BEGIN

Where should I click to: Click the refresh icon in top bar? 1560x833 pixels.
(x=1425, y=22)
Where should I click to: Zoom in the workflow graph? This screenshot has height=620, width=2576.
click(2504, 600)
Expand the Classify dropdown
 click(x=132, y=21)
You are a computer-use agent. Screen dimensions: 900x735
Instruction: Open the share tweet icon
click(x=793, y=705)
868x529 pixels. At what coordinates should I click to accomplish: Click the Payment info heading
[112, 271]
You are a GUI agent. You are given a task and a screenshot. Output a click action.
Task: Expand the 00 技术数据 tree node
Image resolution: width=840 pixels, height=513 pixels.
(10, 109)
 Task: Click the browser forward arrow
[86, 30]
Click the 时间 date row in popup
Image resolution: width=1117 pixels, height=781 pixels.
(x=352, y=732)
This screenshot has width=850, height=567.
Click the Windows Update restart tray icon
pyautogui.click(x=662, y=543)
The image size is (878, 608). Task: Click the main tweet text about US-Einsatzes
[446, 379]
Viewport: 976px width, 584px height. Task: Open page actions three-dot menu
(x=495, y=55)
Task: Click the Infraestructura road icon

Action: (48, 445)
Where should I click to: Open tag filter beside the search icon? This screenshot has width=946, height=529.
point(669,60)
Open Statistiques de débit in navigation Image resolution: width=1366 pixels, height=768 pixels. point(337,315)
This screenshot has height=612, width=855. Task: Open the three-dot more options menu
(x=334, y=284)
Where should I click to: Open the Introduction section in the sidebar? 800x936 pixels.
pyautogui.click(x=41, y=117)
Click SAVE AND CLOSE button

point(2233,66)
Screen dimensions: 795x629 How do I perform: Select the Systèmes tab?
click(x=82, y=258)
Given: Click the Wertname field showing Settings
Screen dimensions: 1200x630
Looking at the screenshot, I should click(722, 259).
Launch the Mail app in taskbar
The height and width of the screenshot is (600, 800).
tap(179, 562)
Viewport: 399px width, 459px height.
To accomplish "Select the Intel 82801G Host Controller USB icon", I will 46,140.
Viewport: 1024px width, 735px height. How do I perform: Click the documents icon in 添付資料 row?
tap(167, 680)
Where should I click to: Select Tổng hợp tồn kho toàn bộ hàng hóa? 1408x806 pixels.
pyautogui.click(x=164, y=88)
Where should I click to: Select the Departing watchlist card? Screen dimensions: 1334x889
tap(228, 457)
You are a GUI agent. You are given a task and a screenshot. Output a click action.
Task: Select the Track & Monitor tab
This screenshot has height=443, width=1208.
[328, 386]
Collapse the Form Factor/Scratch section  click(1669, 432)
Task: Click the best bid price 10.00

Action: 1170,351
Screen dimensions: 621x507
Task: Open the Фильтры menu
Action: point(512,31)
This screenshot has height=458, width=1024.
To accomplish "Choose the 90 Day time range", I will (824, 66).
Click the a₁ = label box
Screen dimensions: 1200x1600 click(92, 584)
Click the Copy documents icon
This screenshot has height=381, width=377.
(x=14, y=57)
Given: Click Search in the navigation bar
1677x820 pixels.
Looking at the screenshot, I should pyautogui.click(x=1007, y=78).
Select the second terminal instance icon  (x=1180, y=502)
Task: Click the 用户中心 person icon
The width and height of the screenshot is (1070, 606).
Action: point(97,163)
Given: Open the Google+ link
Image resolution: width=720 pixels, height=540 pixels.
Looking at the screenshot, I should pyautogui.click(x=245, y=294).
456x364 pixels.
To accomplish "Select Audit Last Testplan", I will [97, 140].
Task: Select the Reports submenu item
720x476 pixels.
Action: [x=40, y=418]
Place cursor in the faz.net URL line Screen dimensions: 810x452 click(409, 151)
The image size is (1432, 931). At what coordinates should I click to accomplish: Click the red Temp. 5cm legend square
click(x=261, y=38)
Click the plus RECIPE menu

END

## TASK TO CARRY OUT
The entries above need to be repeated in full, exactly as written.

## TASK ANSWER
Where should I click to: Click the refresh icon in top bar? 1560x833 pixels.
(x=1425, y=22)
Where should I click to: Zoom in the workflow graph? This screenshot has height=620, width=2576.
click(2504, 600)
Expand the Classify dropdown
 click(x=132, y=21)
You are a computer-use agent. Screen dimensions: 900x735
Instruction: Open the share tweet icon
click(x=793, y=705)
868x529 pixels. At what coordinates should I click to accomplish: Click the Payment info heading
[112, 271]
You are a GUI agent. You are given a task and a screenshot. Output a click action.
Task: Expand the 00 技术数据 tree node
Image resolution: width=840 pixels, height=513 pixels.
(10, 109)
 Task: Click the browser forward arrow
[86, 30]
Click the 时间 date row in popup
Image resolution: width=1117 pixels, height=781 pixels.
(x=352, y=732)
This screenshot has width=850, height=567.
Click the Windows Update restart tray icon
pyautogui.click(x=662, y=543)
The image size is (878, 608). Task: Click the main tweet text about US-Einsatzes
[446, 379]
Viewport: 976px width, 584px height. Task: Open page actions three-dot menu
(x=495, y=55)
Task: Click the Infraestructura road icon

Action: (48, 445)
Where should I click to: Open tag filter beside the search icon? This screenshot has width=946, height=529.
point(669,60)
Open Statistiques de débit in navigation Image resolution: width=1366 pixels, height=768 pixels. point(337,315)
This screenshot has height=612, width=855. Task: Open the three-dot more options menu
(x=334, y=284)
Where should I click to: Open the Introduction section in the sidebar? 800x936 pixels.
pyautogui.click(x=41, y=117)
Click SAVE AND CLOSE button

point(2233,66)
Screen dimensions: 795x629 How do I perform: Select the Systèmes tab?
click(x=82, y=258)
Given: Click the Wertname field showing Settings
Screen dimensions: 1200x630
Looking at the screenshot, I should click(722, 259).
Launch the Mail app in taskbar
The height and width of the screenshot is (600, 800).
tap(179, 562)
Viewport: 399px width, 459px height.
To accomplish "Select the Intel 82801G Host Controller USB icon", I will 46,140.
Viewport: 1024px width, 735px height. How do I perform: Click the documents icon in 添付資料 row?
tap(167, 680)
Where should I click to: Select Tổng hợp tồn kho toàn bộ hàng hóa? 1408x806 pixels.
pyautogui.click(x=164, y=88)
Where should I click to: Select the Departing watchlist card? Screen dimensions: 1334x889
tap(228, 457)
You are a GUI agent. You are given a task and a screenshot. Output a click action.
Task: Select the Track & Monitor tab
This screenshot has height=443, width=1208.
[328, 386]
Collapse the Form Factor/Scratch section  click(1669, 432)
Task: Click the best bid price 10.00

Action: 1170,351
Screen dimensions: 621x507
Task: Open the Фильтры menu
Action: point(512,31)
This screenshot has height=458, width=1024.
To accomplish "Choose the 90 Day time range", I will (824, 66).
Click the a₁ = label box
Screen dimensions: 1200x1600 click(92, 584)
Click the Copy documents icon
This screenshot has height=381, width=377.
(x=14, y=57)
Given: Click Search in the navigation bar
1677x820 pixels.
Looking at the screenshot, I should pyautogui.click(x=1007, y=78).
Select the second terminal instance icon  (x=1180, y=502)
Task: Click the 用户中心 person icon
The width and height of the screenshot is (1070, 606).
Action: point(97,163)
Given: Open the Google+ link
Image resolution: width=720 pixels, height=540 pixels.
Looking at the screenshot, I should pyautogui.click(x=245, y=294).
456x364 pixels.
To accomplish "Select Audit Last Testplan", I will [97, 140].
Task: Select the Reports submenu item
720x476 pixels.
Action: [x=40, y=418]
Place cursor in the faz.net URL line Screen dimensions: 810x452 click(409, 151)
The image size is (1432, 931). At what coordinates should I click to accomplish: Click the red Temp. 5cm legend square
click(x=261, y=38)
Click the plus RECIPE menu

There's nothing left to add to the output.